UNITED STATES DISTRICT COURT SOUTHERN DISTRICT OF NEW YORK


June 2, 1965

A.B.T. SIGHTSEEING TOURS, INC., Blue Line Sightseeing Tours, Inc., American Sightseeing Lines, Inc., Times Square Sightseeing Lines, Inc., Plaintiffs,
v.
GRAY LINE NEW YORK YOURS, CORP., Defendant

The opinion of the court was delivered by: BONSAL

Plaintiffs Blue Line Sightseeing Tours, Inc., (Blue Line), American Sightseeing Lines, Inc., and Times Square Sightseeing Lines, Inc. (Times Square) are New York corporations engaged in conducting sightseeing bus tours and related tourist services in the metropolitan New York area within the confines of the State of New York. Plaintiff A.B.T. Sightseeing Tours, Inc., a New York corporation, is a holding company organized in 1960 when Blue Line and Times Square were combined into one operating organization.

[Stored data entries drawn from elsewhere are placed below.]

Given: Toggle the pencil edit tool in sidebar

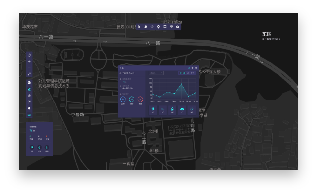Looking at the screenshot, I should tap(29, 89).
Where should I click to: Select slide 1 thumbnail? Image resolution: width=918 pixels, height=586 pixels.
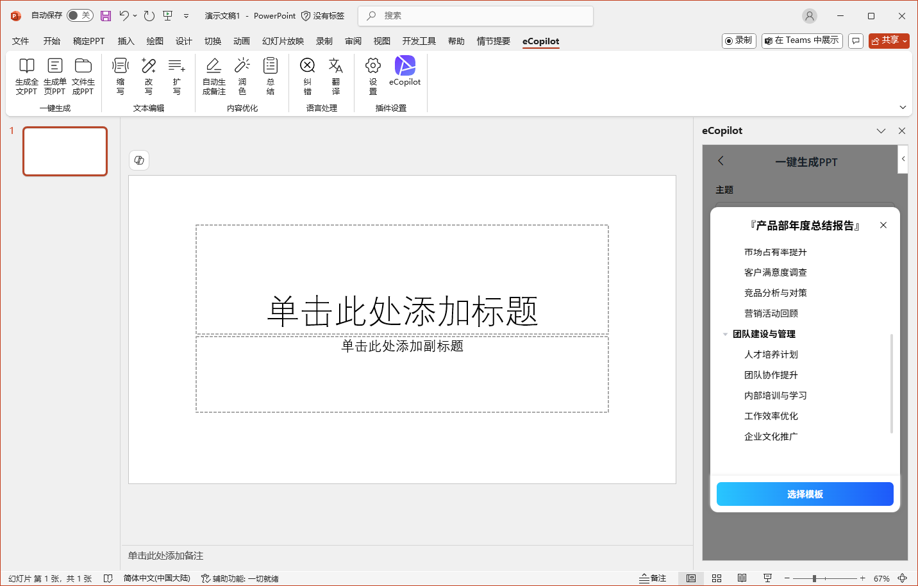(x=65, y=151)
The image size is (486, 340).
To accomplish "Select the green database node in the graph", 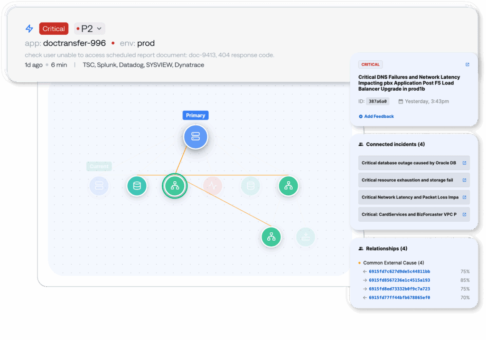I will coord(137,186).
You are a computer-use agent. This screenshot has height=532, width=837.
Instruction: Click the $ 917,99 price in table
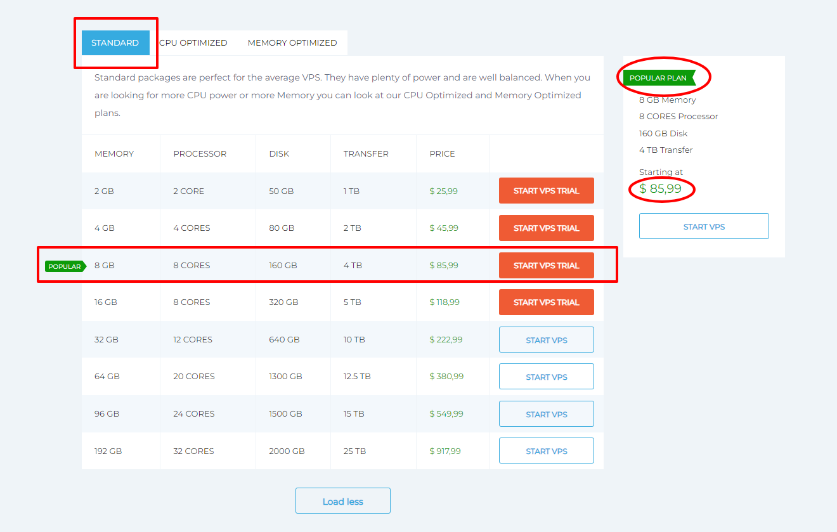click(x=445, y=451)
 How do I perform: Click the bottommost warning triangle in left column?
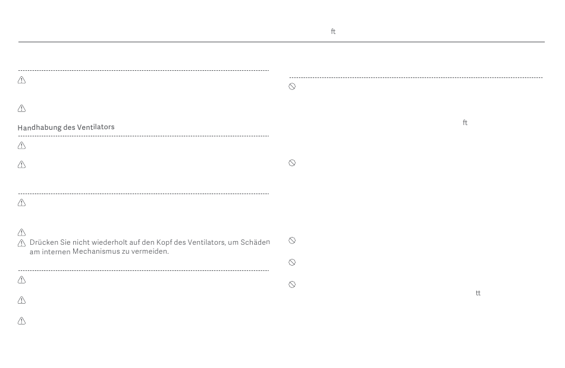click(21, 321)
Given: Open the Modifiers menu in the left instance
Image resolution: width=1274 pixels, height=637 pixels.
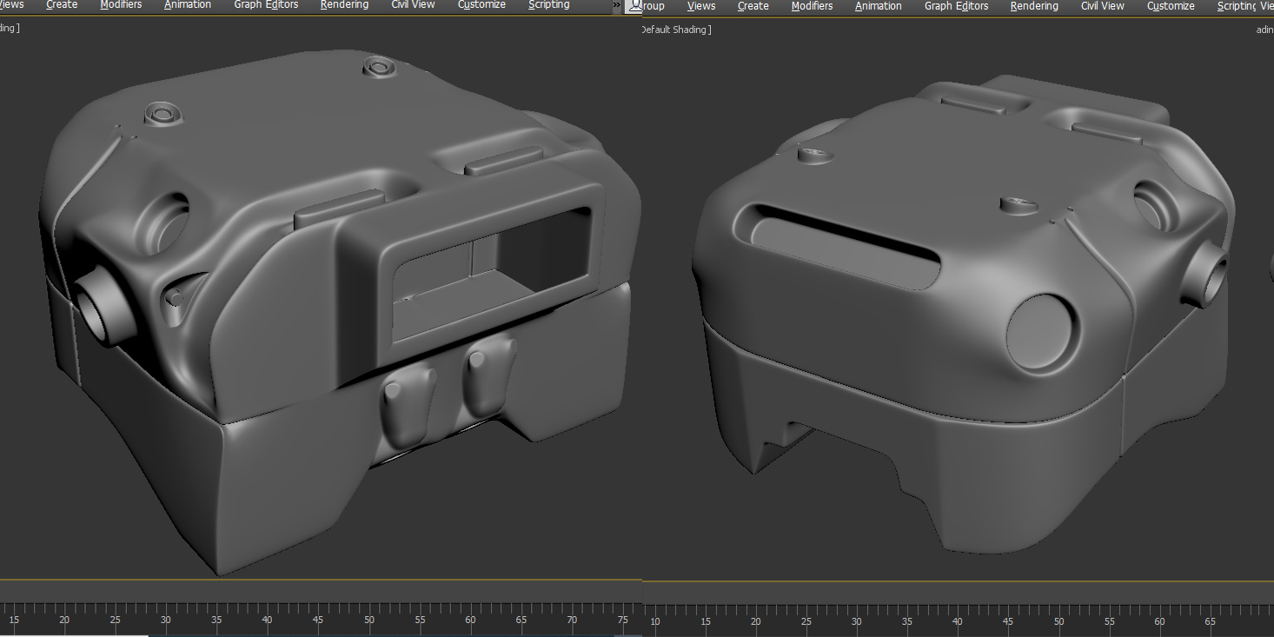Looking at the screenshot, I should [x=120, y=5].
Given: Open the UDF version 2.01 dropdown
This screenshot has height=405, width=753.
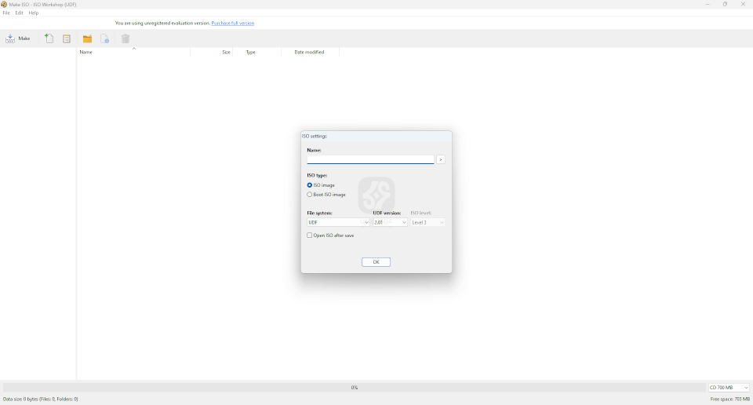Looking at the screenshot, I should 391,222.
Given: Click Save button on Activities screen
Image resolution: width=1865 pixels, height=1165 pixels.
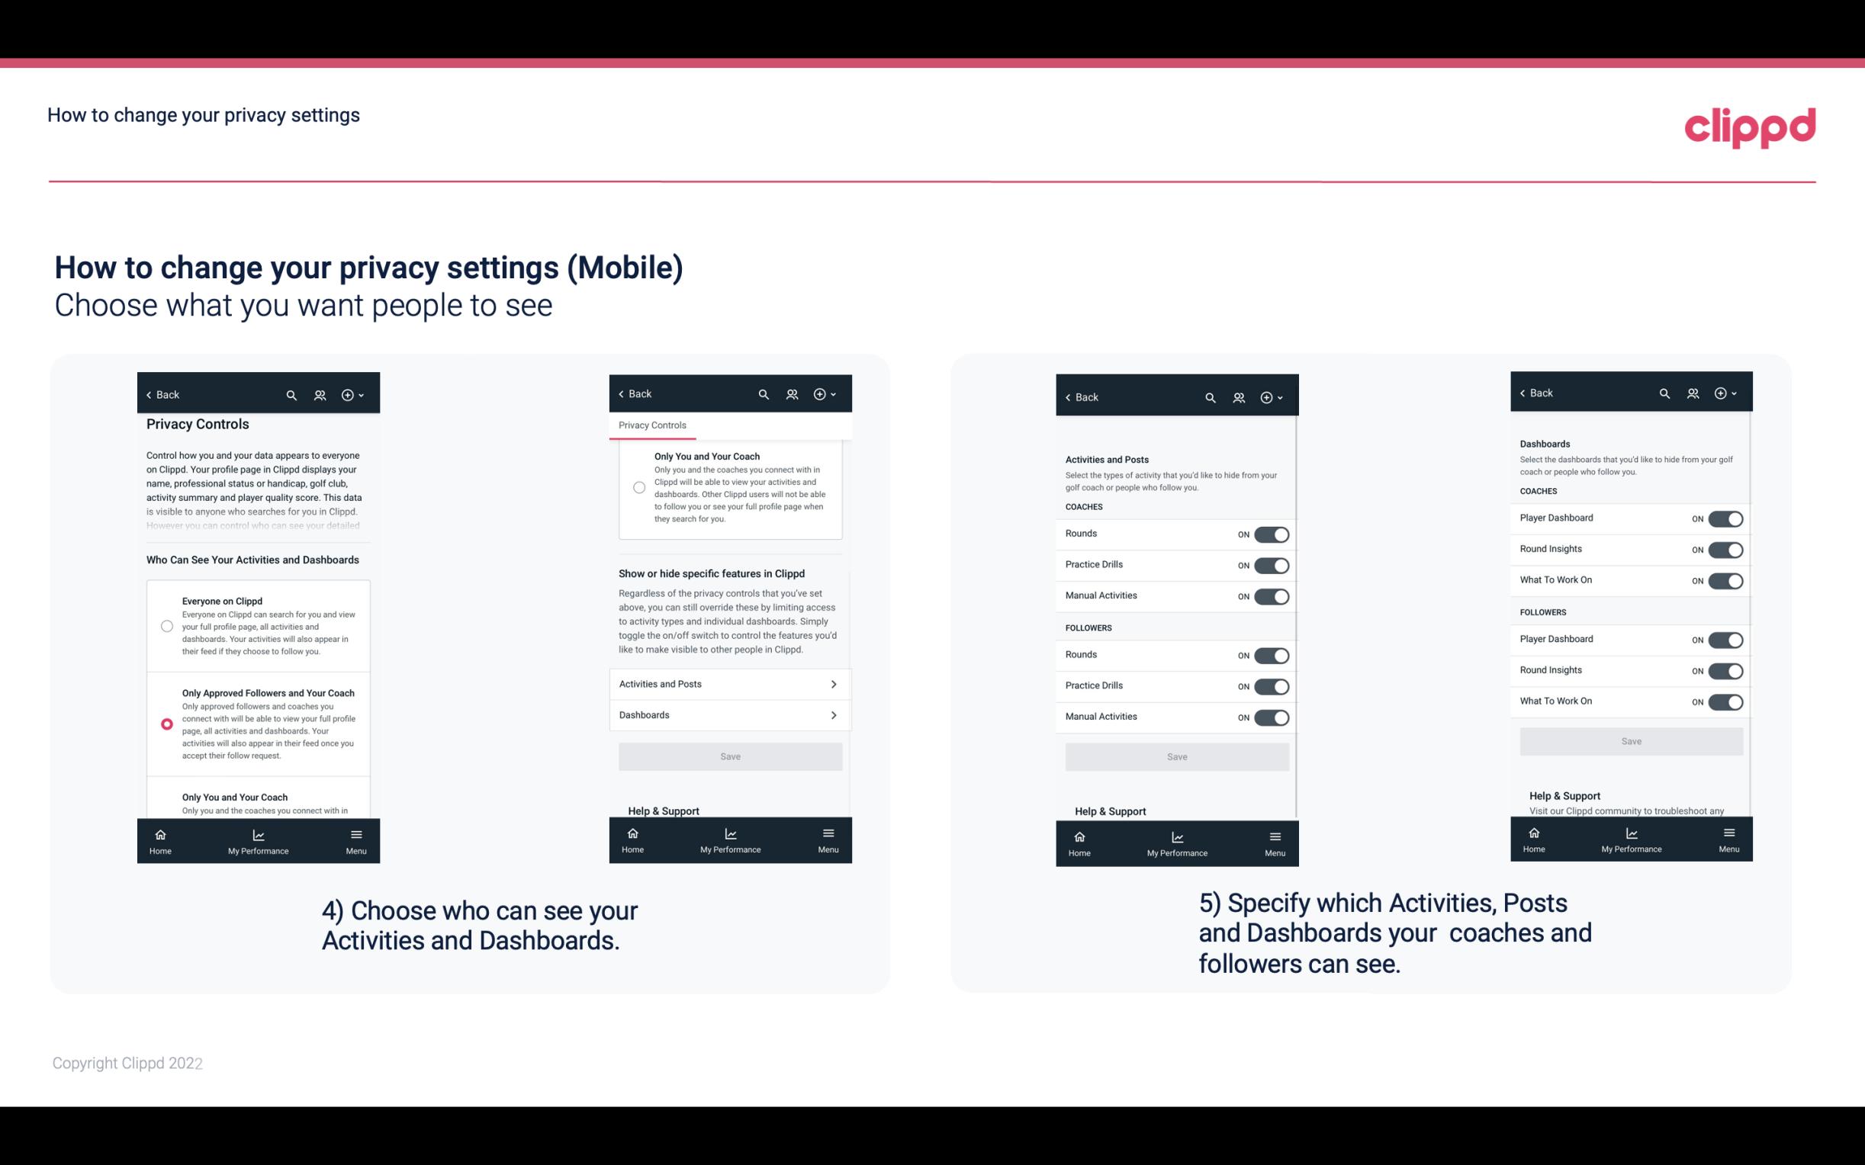Looking at the screenshot, I should point(1176,756).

Defendant, Gray Line New York Tours, Corp., is a New York corporation engaged in conducting sightseeing bus tours and other related tourist services in the metropolitan New York area within the confines of the State of New York.

In their complaint plaintiffs charge the defendant with violations of Sections 1 and 2 of the Sherman Act (15 U.S.C. §§ 1 and 2) and Section 7 of the Clayton Act (15 U.S.C. § 18), and seek to recover treble damages allegedly sustained by them by reason of defendant's alleged violations of the Sherman Act.

 Jurisdiction is claimed under 15 U.S.C. §§ 15, 22 and 26.

 As a second cause of action, plaintiffs charge defendant with violation of Section 340 of the New York General Business Law, McKinney's Consol.Laws, c. 20, and claim jurisdiction under the doctrine of pendant jurisdiction.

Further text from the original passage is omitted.